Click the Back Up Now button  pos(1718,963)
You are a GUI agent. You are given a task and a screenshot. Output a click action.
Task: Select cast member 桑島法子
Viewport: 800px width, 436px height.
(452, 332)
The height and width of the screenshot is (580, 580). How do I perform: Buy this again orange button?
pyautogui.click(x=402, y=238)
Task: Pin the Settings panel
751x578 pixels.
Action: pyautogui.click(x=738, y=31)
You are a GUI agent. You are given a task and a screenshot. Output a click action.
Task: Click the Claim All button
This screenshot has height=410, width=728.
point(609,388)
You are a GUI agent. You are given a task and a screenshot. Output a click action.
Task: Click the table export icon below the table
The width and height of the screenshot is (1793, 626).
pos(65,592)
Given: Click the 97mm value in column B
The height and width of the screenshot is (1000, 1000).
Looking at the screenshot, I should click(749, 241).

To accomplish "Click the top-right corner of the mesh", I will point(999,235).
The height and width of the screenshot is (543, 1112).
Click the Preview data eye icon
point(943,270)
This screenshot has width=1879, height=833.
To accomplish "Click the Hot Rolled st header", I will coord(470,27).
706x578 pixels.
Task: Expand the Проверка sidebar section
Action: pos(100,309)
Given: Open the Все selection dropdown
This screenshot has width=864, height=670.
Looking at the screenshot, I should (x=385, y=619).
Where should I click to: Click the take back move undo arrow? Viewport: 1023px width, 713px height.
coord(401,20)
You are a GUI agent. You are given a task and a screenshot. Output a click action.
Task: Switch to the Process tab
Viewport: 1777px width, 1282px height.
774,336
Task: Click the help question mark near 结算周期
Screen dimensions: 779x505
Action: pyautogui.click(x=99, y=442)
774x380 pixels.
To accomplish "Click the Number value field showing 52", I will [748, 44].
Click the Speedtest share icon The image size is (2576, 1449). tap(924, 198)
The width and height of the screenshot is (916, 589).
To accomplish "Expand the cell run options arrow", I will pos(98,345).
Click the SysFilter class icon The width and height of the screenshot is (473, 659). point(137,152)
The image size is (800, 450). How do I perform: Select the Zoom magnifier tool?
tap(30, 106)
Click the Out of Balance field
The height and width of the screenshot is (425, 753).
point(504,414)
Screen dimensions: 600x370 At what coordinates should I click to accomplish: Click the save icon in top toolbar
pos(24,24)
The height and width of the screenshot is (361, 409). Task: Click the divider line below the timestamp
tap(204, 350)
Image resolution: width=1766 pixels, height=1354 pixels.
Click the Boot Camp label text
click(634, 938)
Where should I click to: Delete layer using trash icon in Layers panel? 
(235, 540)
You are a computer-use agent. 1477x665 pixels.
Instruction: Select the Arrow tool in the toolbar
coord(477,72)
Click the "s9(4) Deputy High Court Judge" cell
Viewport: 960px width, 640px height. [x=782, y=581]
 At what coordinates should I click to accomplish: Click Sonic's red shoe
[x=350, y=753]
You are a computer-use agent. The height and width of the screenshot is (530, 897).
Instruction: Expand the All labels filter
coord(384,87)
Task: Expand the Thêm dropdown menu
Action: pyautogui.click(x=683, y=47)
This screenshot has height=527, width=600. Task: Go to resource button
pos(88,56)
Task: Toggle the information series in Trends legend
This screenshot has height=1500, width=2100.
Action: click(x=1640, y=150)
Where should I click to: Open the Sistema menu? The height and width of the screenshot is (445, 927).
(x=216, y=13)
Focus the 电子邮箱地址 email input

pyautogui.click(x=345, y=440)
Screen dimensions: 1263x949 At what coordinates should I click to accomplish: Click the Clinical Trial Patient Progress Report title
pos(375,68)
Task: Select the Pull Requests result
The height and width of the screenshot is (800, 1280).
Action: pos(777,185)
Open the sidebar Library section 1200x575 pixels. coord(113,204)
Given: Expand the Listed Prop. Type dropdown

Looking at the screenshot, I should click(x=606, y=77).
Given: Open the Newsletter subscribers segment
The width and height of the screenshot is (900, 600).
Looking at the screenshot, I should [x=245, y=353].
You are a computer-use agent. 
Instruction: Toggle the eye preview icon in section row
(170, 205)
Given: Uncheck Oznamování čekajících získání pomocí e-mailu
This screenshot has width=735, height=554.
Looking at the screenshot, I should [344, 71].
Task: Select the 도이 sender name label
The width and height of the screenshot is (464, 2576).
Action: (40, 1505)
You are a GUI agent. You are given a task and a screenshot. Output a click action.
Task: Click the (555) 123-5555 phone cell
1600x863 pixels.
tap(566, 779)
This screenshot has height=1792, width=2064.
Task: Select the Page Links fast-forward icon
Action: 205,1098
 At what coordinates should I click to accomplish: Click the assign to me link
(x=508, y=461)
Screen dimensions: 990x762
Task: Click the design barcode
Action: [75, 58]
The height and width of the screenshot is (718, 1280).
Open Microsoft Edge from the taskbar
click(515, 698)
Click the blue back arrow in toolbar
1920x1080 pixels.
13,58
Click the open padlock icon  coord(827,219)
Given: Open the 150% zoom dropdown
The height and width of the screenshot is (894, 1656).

Treść zadania → Przepisz cały powyższy materiał jako listę JSON łańcuchów znaków, po jednym elemencie na każdy wiersz, z pominięciem pustych wierszy.

Rozwiązane zadanie →
[
  "Click the Back Up Now button  pos(1718,963)",
  "You are a GUI agent. You are given a task and a screenshot. Output a click action.",
  "Task: Select cast member 桑島法子",
  "Viewport: 800px width, 436px height.",
  "(452, 332)",
  "The height and width of the screenshot is (580, 580). How do I perform: Buy this again orange button?",
  "pyautogui.click(x=402, y=238)",
  "Task: Pin the Settings panel",
  "751x578 pixels.",
  "Action: pyautogui.click(x=738, y=31)",
  "You are a GUI agent. You are given a task and a screenshot. Output a click action.",
  "Task: Click the Claim All button",
  "This screenshot has height=410, width=728.",
  "point(609,388)",
  "You are a GUI agent. You are given a task and a screenshot. Output a click action.",
  "Task: Click the table export icon below the table",
  "The width and height of the screenshot is (1793, 626).",
  "pos(65,592)",
  "Given: Click the 97mm value in column B",
  "The height and width of the screenshot is (1000, 1000).",
  "Looking at the screenshot, I should click(749, 241).",
  "To accomplish \"Click the top-right corner of the mesh\", I will point(999,235).",
  "The height and width of the screenshot is (543, 1112).",
  "Click the Preview data eye icon",
  "point(943,270)",
  "This screenshot has width=1879, height=833.",
  "To accomplish \"Click the Hot Rolled st header\", I will coord(470,27).",
  "706x578 pixels.",
  "Task: Expand the Проверка sidebar section",
  "Action: pos(100,309)",
  "Given: Open the Все selection dropdown",
  "This screenshot has width=864, height=670.",
  "Looking at the screenshot, I should (x=385, y=619).",
  "Where should I click to: Click the take back move undo arrow? Viewport: 1023px width, 713px height.",
  "coord(401,20)",
  "You are a GUI agent. You are given a task and a screenshot. Output a click action.",
  "Task: Switch to the Process tab",
  "Viewport: 1777px width, 1282px height.",
  "774,336",
  "Task: Click the help question mark near 结算周期",
  "Screen dimensions: 779x505",
  "Action: pyautogui.click(x=99, y=442)",
  "774x380 pixels.",
  "To accomplish \"Click the Number value field showing 52\", I will [748, 44].",
  "Click the Speedtest share icon The image size is (2576, 1449). tap(924, 198)",
  "The width and height of the screenshot is (916, 589).",
  "To accomplish \"Expand the cell run options arrow\", I will pos(98,345).",
  "Click the SysFilter class icon The width and height of the screenshot is (473, 659). point(137,152)",
  "The image size is (800, 450). How do I perform: Select the Zoom magnifier tool?",
  "tap(30, 106)",
  "Click the Out of Balance field",
  "The height and width of the screenshot is (425, 753).",
  "point(504,414)",
  "Screen dimensions: 600x370 At what coordinates should I click to accomplish: Click the save icon in top toolbar",
  "pos(24,24)",
  "The height and width of the screenshot is (361, 409). Task: Click the divider line below the timestamp",
  "tap(204, 350)",
  "Image resolution: width=1766 pixels, height=1354 pixels.",
  "Click the Boot Camp label text",
  "click(634, 938)",
  "Where should I click to: Delete layer using trash icon in Layers panel? ",
  "(235, 540)",
  "You are a computer-use agent. 1477x665 pixels.",
  "Instruction: Select the Arrow tool in the toolbar",
  "coord(477,72)",
  "Click the \"s9(4) Deputy High Court Judge\" cell",
  "Viewport: 960px width, 640px height. [x=782, y=581]",
  " At what coordinates should I click to accomplish: Click Sonic's red shoe",
  "[x=350, y=753]",
  "You are a computer-use agent. The height and width of the screenshot is (530, 897).",
  "Instruction: Expand the All labels filter",
  "coord(384,87)",
  "Task: Expand the Thêm dropdown menu",
  "Action: pyautogui.click(x=683, y=47)",
  "This screenshot has height=527, width=600. Task: Go to resource button",
  "pos(88,56)",
  "Task: Toggle the information series in Trends legend",
  "This screenshot has height=1500, width=2100.",
  "Action: click(x=1640, y=150)",
  "Where should I click to: Open the Sistema menu? The height and width of the screenshot is (445, 927).",
  "(x=216, y=13)",
  "Focus the 电子邮箱地址 email input",
  "pyautogui.click(x=345, y=440)",
  "Screen dimensions: 1263x949 At what coordinates should I click to accomplish: Click the Clinical Trial Patient Progress Report title",
  "pos(375,68)",
  "Task: Select the Pull Requests result",
  "The height and width of the screenshot is (800, 1280).",
  "Action: pos(777,185)",
  "Open the sidebar Library section 1200x575 pixels. coord(113,204)",
  "Given: Expand the Listed Prop. Type dropdown",
  "Looking at the screenshot, I should click(x=606, y=77).",
  "Given: Open the Newsletter subscribers segment",
  "The width and height of the screenshot is (900, 600).",
  "Looking at the screenshot, I should [x=245, y=353].",
  "You are a computer-use agent. ",
  "Instruction: Toggle the eye preview icon in section row",
  "(170, 205)",
  "Given: Uncheck Oznamování čekajících získání pomocí e-mailu",
  "This screenshot has width=735, height=554.",
  "Looking at the screenshot, I should [344, 71].",
  "Task: Select the 도이 sender name label",
  "The width and height of the screenshot is (464, 2576).",
  "Action: (40, 1505)",
  "You are a GUI agent. You are given a task and a screenshot. Output a click action.",
  "Task: Click the (555) 123-5555 phone cell",
  "1600x863 pixels.",
  "tap(566, 779)",
  "This screenshot has height=1792, width=2064.",
  "Task: Select the Page Links fast-forward icon",
  "Action: 205,1098",
  " At what coordinates should I click to accomplish: Click the assign to me link",
  "(x=508, y=461)",
  "Screen dimensions: 990x762",
  "Task: Click the design barcode",
  "Action: [75, 58]",
  "The height and width of the screenshot is (718, 1280).",
  "Open Microsoft Edge from the taskbar",
  "click(515, 698)",
  "Click the blue back arrow in toolbar",
  "1920x1080 pixels.",
  "13,58",
  "Click the open padlock icon  coord(827,219)",
  "Given: Open the 150% zoom dropdown",
  "The height and width of the screenshot is (894, 1656)."
]